Extract:
_____
EHTER Preparation Aids in Emergency Response to 2011 Joplin Tornado
When Amanda Bennett took CDC’s Environmental Health Training in Emergency Response (EHTER) at the Federal Emergency Management Agency’s (FEMA) Center for Domestic Preparedness (CDP) in Anniston, AL in 2010, she had no idea that she would be putting these lessons to good use in a year’s time—almost in her own back yard. As an environmental health practitioner in the Springfield-Greene County Health Department (HD), Bennett was part of the emergency response to the nearby 2011 Joplin, MO, tornado that killed 160 people, wounded over 1000 and left a ¾ mile path of destruction.
Environmental Health Workers Vital in Disaster Response
Bennett did not originally plan to work in environmental health. She began her career with an emergency response internship in her home state of Arkansas, hoping to move into a job when her internship was over. Because no emergency response positions were open, she accepted a job as a public health inspector, first in Arkansas and a year later in Missouri. It wasn’t long before Bennett recognized how essential environmental public health practice is.
_____
Brief 1: Reproduce the rows verbatim, everything from the first row down to the line that contains "The width and", and omit the pictures.
_____
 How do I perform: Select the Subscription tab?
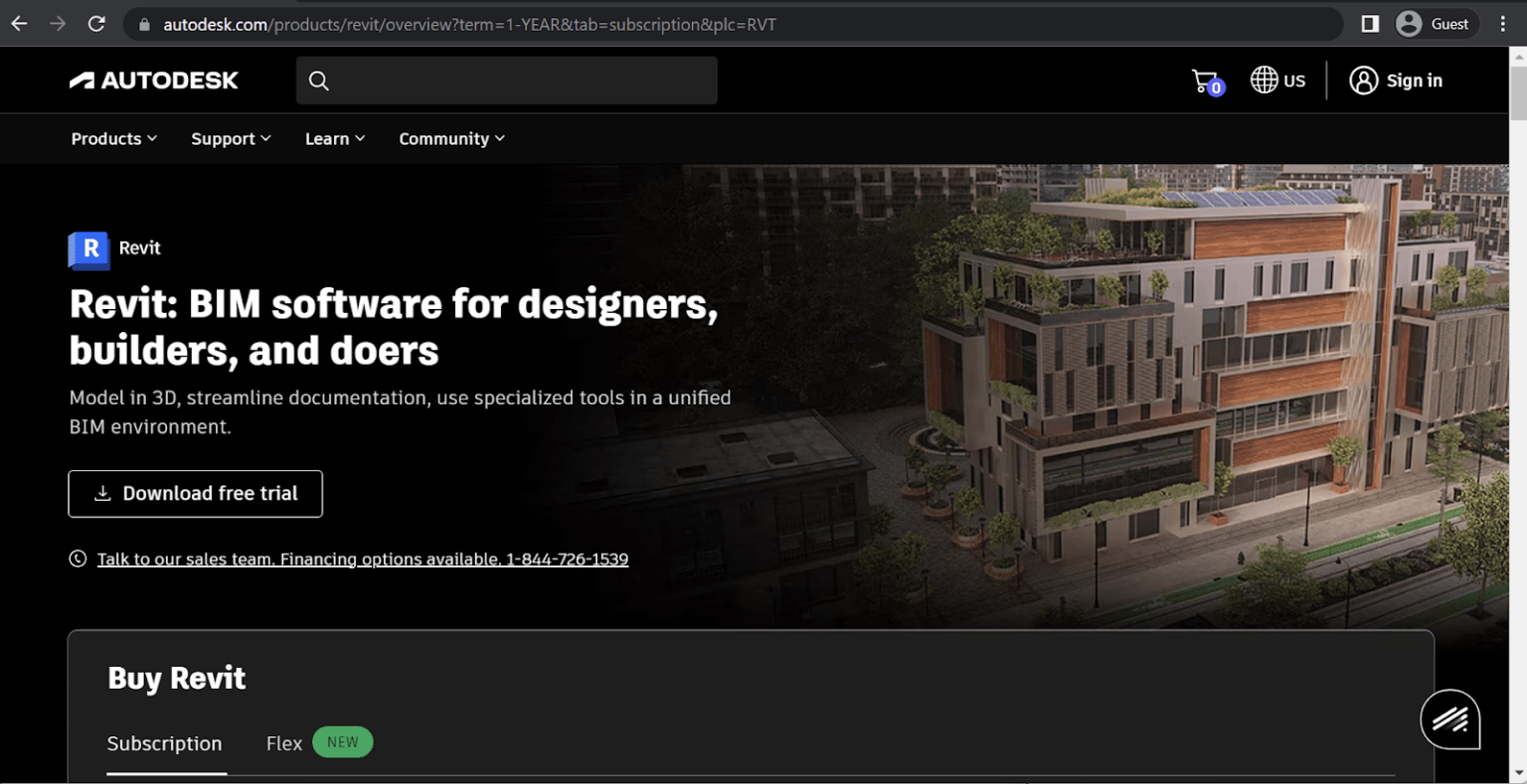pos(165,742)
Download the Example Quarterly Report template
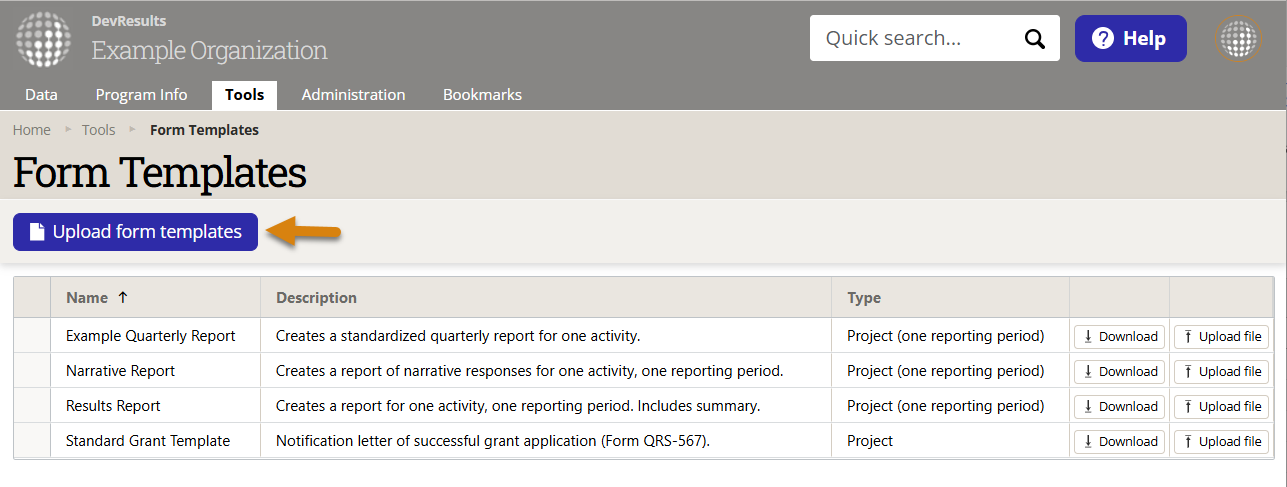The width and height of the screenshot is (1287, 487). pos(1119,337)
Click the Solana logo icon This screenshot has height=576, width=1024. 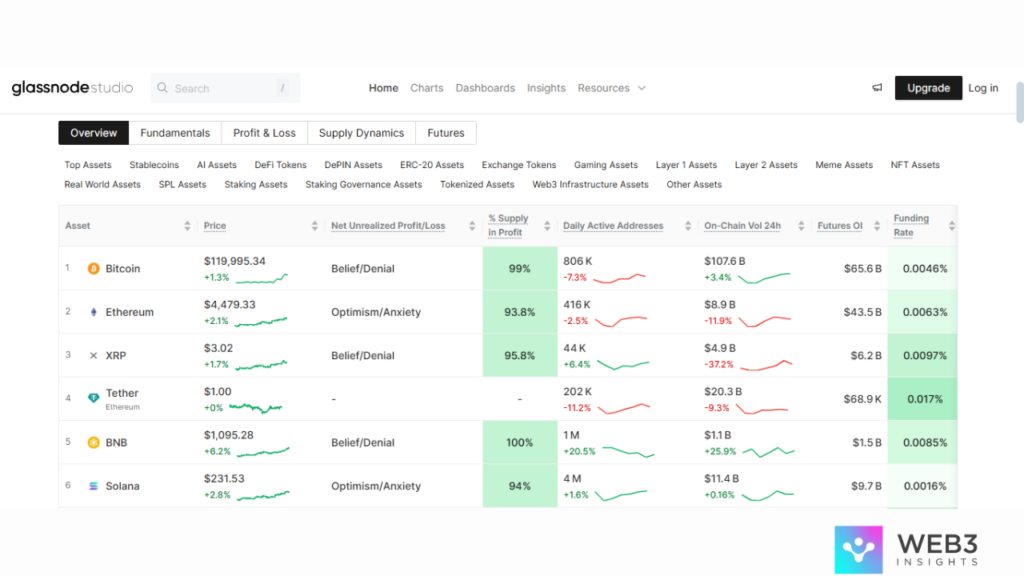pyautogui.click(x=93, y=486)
_____
Brief 2: Output the passage of the article on the Joplin tornado response verbatim, everything from "EHTER Preparation Aids" down to "path of destruction.".

Response 1:
 How do I perform: Select the Subscription tab?
pos(165,742)
Download the Example Quarterly Report template
The width and height of the screenshot is (1287, 487). pos(1119,337)

Response 2:
EHTER Preparation Aids in Emergency Response to 2011 Joplin Tornado
When Amanda Bennett took CDC’s Environmental Health Training in Emergency Response (EHTER) at the Federal Emergency Management Agency’s (FEMA) Center for Domestic Preparedness (CDP) in Anniston, AL in 2010, she had no idea that she would be putting these lessons to good use in a year’s time—almost in her own back yard. As an environmental health practitioner in the Springfield-Greene County Health Department (HD), Bennett was part of the emergency response to the nearby 2011 Joplin, MO, tornado that killed 160 people, wounded over 1000 and left a ¾ mile path of destruction.